Un candidat musulman à la mairie de Londres traité de « radical » et renvoyé à ses origines pakistanaises
A un mois de l’élection du maire de la capitale britannique, le candidat conservateur est accusé de vouloir instrumentaliser la question communautaire. Un moyen de rattraper son retard sur son adversaire, le travailliste Sadiq Khan?

La peur de l’islam comme argument de campagne? Le travailliste Sadiq Khan pourrait devenir le premier maire musulman de Londres aux élections du 5 mai. Alors ces derniers temps, Zac Goldsmith, le candidat conservateur à la mairie de Londres a infléchi sa stratégie et multiplie les insinuations basées sur les origines pakistanaises de son adversaire. Le député tory est même accusé de vouloir attiser des tensions supposées entre Londoniens d’origines ethniques et confessionnelles diverses: Anglo-Indiens contre Anglo-Pakistanais, hindous ou sikhs contre musulmans.
Dès janvier, Sadiq Khan reprochait à son adversaire de le qualifier de « radical« . L’expression table sur deux registres. Il s’agit de le disqualifier en insinuant une proximité idéologique avec le chef du Labour, Jeremy Corbyn, classé très à gauche. « Une contre-vérité, souligne Philippe Marlière, professeur de sciences politiques à l’University College de Londres. Sadiq Khan n’a jamais été proche de l’aile gauche du Labour. »
Mais le travailliste soupçonne surtout son adversaire d’utiliser le terme « radical » pour ce qu’il sous-entend lorsqu’il est attribué à un musulman: au mieux, une vision rigoriste de l’islam, au pire une connivence avec les extrémistes religieux. Sadiq Khan fait pourtant figure d’icône du cosmopolitisme et de la réussite sociale londonienne. Fils d’un chauffeur de bus et d’une couturière, il a fait des études d’avocat avant de rejoindre le gouvernement de Gordon Brown. Pro-européen, il s’est prononcé pour le mariage gay et s’est battu pour empêcher la fermeture d’un pub de sa circonscription populaire de Tooting, rappelle The Economist.
La campagne de Zac Goldsmith a pris un nouveau tour avec l’envoi de lettres et tracts ciblés. Ces derniers s’adressent d’abord aux « Indiens britanniques« , aux hindous originaires du Gujarat ou aux sikhs venus du Pendjab. En soi, rien de très anormal dans cette ville multiculturelle. Mais les libelles insistent en effet sur l’importance d’élire Zac Golsmith « au moment où il est nécessaire de protéger nos rues des attaques terroristes ».
Stéréotypes et préjugés
Dans une réponse envoyée au Premier ministre, Barbara Patel, une biologiste, regrette quant à elle d’avoir été ciblée en raison de son patronyme qui ferait d’elle une hindoue originaire du Gujarat, ce qu’elle n’est pas: « Vous avez essayé, à partir de ces présupposés ethniques, de m’effrayer afin de me convaincre de voter pour Zac Goldsmith » a-t-elle confié au Guardian.

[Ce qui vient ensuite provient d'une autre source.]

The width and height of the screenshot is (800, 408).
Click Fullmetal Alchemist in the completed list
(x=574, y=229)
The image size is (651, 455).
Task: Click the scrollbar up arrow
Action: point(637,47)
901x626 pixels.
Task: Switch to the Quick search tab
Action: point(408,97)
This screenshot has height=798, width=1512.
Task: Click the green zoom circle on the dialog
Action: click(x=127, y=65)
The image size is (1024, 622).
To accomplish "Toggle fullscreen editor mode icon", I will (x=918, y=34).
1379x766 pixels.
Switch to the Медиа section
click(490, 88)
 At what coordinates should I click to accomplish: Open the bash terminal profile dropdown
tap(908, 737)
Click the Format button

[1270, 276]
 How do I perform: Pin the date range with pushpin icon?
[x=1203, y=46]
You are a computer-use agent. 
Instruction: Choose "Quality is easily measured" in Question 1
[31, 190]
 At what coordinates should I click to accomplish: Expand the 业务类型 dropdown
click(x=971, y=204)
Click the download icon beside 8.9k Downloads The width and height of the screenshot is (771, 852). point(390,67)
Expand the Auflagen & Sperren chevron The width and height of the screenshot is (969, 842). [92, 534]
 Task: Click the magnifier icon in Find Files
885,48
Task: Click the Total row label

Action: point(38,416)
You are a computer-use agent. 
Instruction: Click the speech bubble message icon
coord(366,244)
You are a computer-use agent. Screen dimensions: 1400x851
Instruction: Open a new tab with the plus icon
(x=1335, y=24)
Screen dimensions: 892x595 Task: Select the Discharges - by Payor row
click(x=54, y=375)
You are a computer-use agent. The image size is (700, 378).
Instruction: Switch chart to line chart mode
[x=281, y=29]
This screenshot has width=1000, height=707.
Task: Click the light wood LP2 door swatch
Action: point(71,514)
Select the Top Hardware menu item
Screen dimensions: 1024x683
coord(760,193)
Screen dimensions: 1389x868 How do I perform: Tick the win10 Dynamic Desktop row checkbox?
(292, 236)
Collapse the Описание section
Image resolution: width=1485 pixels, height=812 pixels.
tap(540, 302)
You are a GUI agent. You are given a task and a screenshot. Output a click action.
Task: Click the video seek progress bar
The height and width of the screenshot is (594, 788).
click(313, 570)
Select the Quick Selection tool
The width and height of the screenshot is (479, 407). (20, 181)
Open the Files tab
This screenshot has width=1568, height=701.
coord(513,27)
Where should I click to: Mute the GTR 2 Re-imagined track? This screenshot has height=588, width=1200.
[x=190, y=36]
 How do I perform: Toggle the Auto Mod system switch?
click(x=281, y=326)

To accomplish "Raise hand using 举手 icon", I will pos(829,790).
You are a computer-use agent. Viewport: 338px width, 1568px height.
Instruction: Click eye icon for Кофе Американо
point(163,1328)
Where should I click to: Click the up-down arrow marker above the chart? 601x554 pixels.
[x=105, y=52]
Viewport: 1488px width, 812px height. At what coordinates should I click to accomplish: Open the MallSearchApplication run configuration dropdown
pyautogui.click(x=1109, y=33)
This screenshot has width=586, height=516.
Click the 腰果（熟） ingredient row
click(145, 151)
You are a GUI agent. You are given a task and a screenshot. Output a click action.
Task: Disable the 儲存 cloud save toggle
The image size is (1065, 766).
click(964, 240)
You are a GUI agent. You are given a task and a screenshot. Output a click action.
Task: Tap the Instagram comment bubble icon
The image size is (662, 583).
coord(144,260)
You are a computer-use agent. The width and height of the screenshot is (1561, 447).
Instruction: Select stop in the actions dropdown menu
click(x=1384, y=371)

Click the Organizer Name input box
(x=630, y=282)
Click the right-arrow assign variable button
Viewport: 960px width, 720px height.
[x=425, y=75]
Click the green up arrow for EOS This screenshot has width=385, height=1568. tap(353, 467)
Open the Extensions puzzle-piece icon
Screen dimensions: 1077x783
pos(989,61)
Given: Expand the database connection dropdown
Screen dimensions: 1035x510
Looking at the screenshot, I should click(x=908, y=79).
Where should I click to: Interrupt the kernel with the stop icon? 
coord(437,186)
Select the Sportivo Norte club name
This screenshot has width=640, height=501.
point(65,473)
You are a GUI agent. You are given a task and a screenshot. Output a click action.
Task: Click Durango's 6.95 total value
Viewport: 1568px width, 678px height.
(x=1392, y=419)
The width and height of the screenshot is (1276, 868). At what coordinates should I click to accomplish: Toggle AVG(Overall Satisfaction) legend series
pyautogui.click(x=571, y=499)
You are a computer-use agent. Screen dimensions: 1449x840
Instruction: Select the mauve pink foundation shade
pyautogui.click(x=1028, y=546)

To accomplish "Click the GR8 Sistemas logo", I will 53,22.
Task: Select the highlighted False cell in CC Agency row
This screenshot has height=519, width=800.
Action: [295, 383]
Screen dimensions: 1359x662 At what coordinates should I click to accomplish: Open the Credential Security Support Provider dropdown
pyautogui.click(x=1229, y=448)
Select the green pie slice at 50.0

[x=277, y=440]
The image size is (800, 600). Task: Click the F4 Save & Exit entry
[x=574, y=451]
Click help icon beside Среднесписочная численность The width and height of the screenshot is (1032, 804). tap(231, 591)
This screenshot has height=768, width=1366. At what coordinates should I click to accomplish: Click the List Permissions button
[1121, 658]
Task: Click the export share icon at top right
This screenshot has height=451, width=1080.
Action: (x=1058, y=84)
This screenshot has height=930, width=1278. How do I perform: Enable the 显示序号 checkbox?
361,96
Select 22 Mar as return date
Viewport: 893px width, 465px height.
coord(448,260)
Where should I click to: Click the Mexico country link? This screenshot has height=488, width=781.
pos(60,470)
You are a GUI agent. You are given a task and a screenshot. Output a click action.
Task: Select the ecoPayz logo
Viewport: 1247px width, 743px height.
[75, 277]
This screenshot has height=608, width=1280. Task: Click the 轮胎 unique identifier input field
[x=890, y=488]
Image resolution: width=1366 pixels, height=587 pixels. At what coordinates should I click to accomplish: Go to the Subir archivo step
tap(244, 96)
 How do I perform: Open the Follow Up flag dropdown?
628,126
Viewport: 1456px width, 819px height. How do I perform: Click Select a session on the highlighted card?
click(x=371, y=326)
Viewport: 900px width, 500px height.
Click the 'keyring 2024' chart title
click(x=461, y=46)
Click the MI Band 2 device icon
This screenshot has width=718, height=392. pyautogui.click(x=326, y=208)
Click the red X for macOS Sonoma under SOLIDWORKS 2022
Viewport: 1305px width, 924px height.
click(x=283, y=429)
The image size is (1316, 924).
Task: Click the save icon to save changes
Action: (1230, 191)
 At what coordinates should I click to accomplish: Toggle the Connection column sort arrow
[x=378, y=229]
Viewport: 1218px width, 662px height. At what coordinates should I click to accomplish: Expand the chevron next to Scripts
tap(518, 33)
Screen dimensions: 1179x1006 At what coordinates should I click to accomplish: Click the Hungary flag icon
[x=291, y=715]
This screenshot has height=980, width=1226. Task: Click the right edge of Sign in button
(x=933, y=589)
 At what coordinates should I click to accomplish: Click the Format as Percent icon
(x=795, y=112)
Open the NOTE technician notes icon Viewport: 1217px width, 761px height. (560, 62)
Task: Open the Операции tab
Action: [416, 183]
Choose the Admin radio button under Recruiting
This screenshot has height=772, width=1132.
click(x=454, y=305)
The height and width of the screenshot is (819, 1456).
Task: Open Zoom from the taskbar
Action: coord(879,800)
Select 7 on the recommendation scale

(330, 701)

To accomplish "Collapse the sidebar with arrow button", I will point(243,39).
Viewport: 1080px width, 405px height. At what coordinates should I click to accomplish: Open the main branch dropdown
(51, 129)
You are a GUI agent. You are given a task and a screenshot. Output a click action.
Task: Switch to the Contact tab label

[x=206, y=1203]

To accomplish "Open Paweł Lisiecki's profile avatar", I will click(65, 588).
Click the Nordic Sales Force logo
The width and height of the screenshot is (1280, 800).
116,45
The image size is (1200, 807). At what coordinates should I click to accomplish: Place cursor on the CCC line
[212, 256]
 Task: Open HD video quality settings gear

Mais l’usage de l’enjeu communautaire a choqué jusqu’à une élue locale tory qui enjoint, dans le Daily Telegraph, le candidat de son parti à éviter la condescendance envers les minorités.
La stratégie de l’équipe de campagne de Zac Goldsmith n’a pas suffi à entamer l’avance dans les sondages de Sadiq Khan: mi-mars, il récolte 32% des intentions de vote contre 25% pour le conservateur, selon une enquête Yougov. Alors que les priorités des Londoniens sont le logement et les transports, ces manoeuvres pourraient même se retourner contre son auteur.